With that out of the way, all you have to do is learn the reasonable distance to swing from, and for the most part, that depends on the class you are playing. Footmen use polearms and therefore have the longest range. Use it to your advantage and try and keep enemies outside of their swing range. Knights come barrelling in with swords and have medium range, letting you stay a few steps away, making it easier to retreat if things don’t go in your favor. Finally, Vanguards are the closest attackers with short weapons like axes. For them, you’ll need to be basically in their face to deal any damage, so make sure to use your speed and surprise to get in close before they can push you back.
And don’t forget, if all less fails, you can throw your weapon too to finish a runner.
Chivalry 2 wouldn’t be a class-based multiplayer game without an option that absolutely no one likes. Archers are the fourth option available to players; unsurprisingly, they focus on ranged attacks. As a result, you’ll often see these players skirt around the back of the fight and take up any high ground they come across.
While they don’t deal tremendous damage with a hit, they’re definitely still a threat to your long-term wellbeing. More worryingly, their strikes can stagger and interrupt you as you are fighting someone not too scared to look you in the eye. A pesky archer can change the course of the battle if they pick targets well and don’t accidentally shoot their team in the back, so keep an eye out.
If you are finding yourself overwhelming by a hail of arrows, consider these few options to reduce their effectiveness, the easiest of which is to simply get out of the way. If you can put some cover between you and the archers, forcing the melee opponents to follow you, the fight will be much more even as the archers attempt to reposition themselves. This is preferable even if it means giving up a little ground since the respawn of your whole squad will be much more costly.
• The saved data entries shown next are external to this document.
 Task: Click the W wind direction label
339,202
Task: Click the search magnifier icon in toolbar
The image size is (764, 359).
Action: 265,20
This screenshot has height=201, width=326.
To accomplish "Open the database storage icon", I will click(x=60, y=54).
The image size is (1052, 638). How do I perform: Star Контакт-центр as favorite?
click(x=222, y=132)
If that isn’t an option, you’ll have to once again think about flanking them. They will almost certainly have their attention straight ahead, trying to score as many kills as possible and help support their team. If you can get around the sides, you’ll probably be able to sneak right up to them before they notice.
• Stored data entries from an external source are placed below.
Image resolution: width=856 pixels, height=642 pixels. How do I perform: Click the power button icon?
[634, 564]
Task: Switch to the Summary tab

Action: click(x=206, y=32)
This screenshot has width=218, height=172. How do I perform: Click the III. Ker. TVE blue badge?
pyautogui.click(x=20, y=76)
In a close-quarters fight with an archer, you have the advantage but don’t underestimate them. The daggers they carry are fast and sharp so make sure not to get caught after your initial attack.
A medieval battlefield is a dangerous place, and there’s a pretty much certain chance you’ll be killed plenty of times during each Chivalry 2 match. Obviously, this isn’t a battle royale, so you won’t have to worry about finding a new game just because you died. Even better, you’ll have the chance to heal if you can stay out of danger for a few seconds, but that won’t always be an option.
Every time you die, your team loses a respawn ticket. Lose them all and you've lost, so make sure you’re not dying needlessly too often. When you are dead, you have to wait for the respawn timer to countdown before you’re allowed back into the fight.
This timer is constantly ticking over. Upon death, you are added to the group that respawns when it next hits zero. That means sometimes you’ll be waiting for the better part of thirty seconds, while other times you’ll barely have a chance to check Twitter before you’re shouting your war cry again and running towards almost certain death.
There isn’t any way of knowing when the counter is one until you die, so you’re unfortunately going to have to accept that sometimes you’ll be out of the fight for a while. But time and be aware of just how many of your team have perished at any given moment since you know they’ll be out of the fight for a few seconds. It might be worth staging a retreat so your reinforcements arrive earlier, with hopefully a more stretched-out opposing force.